- Also known as: Kota Banks
- Born: Jessica Mimi Porfiri 13 October 1994 (age 31) Sydney, New South Wales, Australia
- Origin: Italy
- Genre: Pop
- Occupations: Singer-songwriter; musician;
- Instrument: Vocals
- Years active: 2005–present
- Labels: NLV; Astralwerks; Capitol;

= Kota Banks =

Australian singer-songwriter and musician

Jessica Mimi Porfiri (born 13 October 1994), who performs as Kota Banks, is an Australian pop singer-songwriter and musician. She signed to Nina Las Vegas's label, NLV Records, in May 2017, which released Banks' ten-track extended play, Prize (styled as PRIZE), as a mix tape in mid-2018. Banks has co-written songs for fellow Australian artists. She supported What So Not on his national tour. By November 2017, her music had accumulated over 20 million plays on Spotify.

==Early life==
Kota Banks was born in 1994 in Sydney, Australia, as Jessica Mimi Porfiri, in Sydney. She spent her late childhood and teens in Florence. Banks has been singing since the age of 9. She returned to Sydney.

==Personal life==
Banks is a Christian. She prays every time she writes music. In an article with The Daily Telegraph, she said:"I just feel like it [praying] gives me more depth to my songwriting and opens my mind."

==Career==
Banks' debut single, "N.F.F.A.", was issued in 2016 and was co-written by Banks with Lee Chew (or Toby Chew-Lee) and Cameron Nacson. It was produced by the duo as MOZA. Troy Mutton of Pile Rats described how she, "dabbles in some seriously fun electronic-pop", and described her single as a "bold track both production-wise and lyrically, catchy as and slotting right alongside artists such as Nicole Millar, Jess Kent and Danish artist MØ."
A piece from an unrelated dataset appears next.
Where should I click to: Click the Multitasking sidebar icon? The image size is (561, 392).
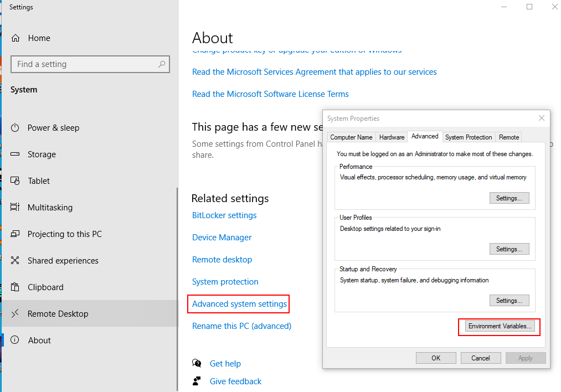point(15,207)
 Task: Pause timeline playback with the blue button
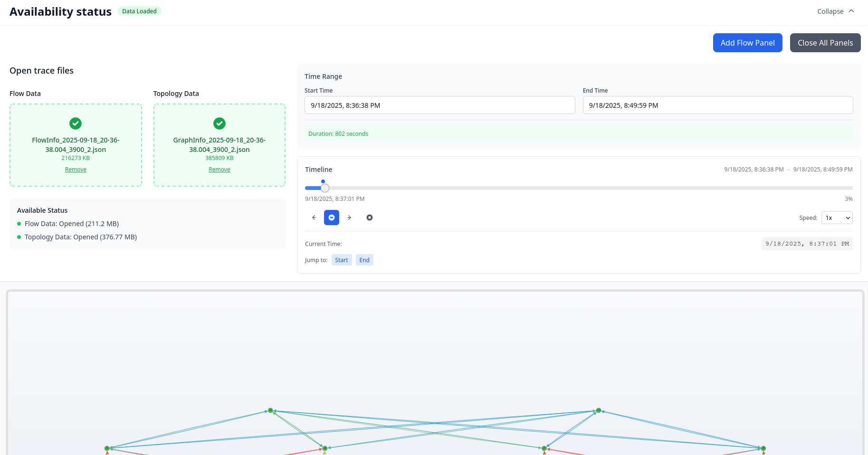point(332,218)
Her second single, "Holiday", appeared in 2017, which was co-written with Danny Omerhodic, who produced the track for NLV Records, as Swick. "Empty Streets" featuring MOZA, was her next single in that year, which was also co-written with Chew and Nacson. For the Junior Eurovision Song Contest of 2017, Banks, Chew and Nacson, with Chloe Papandrea, co-wrote Australia's entry, "Speak Up". It was performed by Isabella Clarke in Tbilisi, where Clarke finished third.

For the FOMO Festival in Adelaide, Banks joined Nina Las Vegas (a.k.a. Nina Agzarian) on-stage to perform "Holiday" in January 2018. The pair co-wrote "Alibrandi" with Omerhodic, which Las Vegas performs using Banks on vocals. In March her single, "Zoom", was premiered on Triple J's Good Nights and subsequently received high rotation on the national youth radio station. Triple J's Al Newstead declared, "this [track] has grown on us hard. It's a fun, flirty mix of dancehall and pop elevated by the fanciful production."

Banks released her debut extended play, Prize (styled as PRIZE), in mid-2018, as a ten-track mix tape. It was produced by Omerhodic, who shared the song writing with Banks on most of its tracks. AltMedias Jamie Apps rated it at three-and-a-half stars and explained, "[she] is not just a one hit wonder though as throughout the remainder of the record Banks carries the momentum forward as she celebrate feminine strength and empowerment." Following the release of PRIZE, Banks announced her debut national headline tour, selling out her hometown show.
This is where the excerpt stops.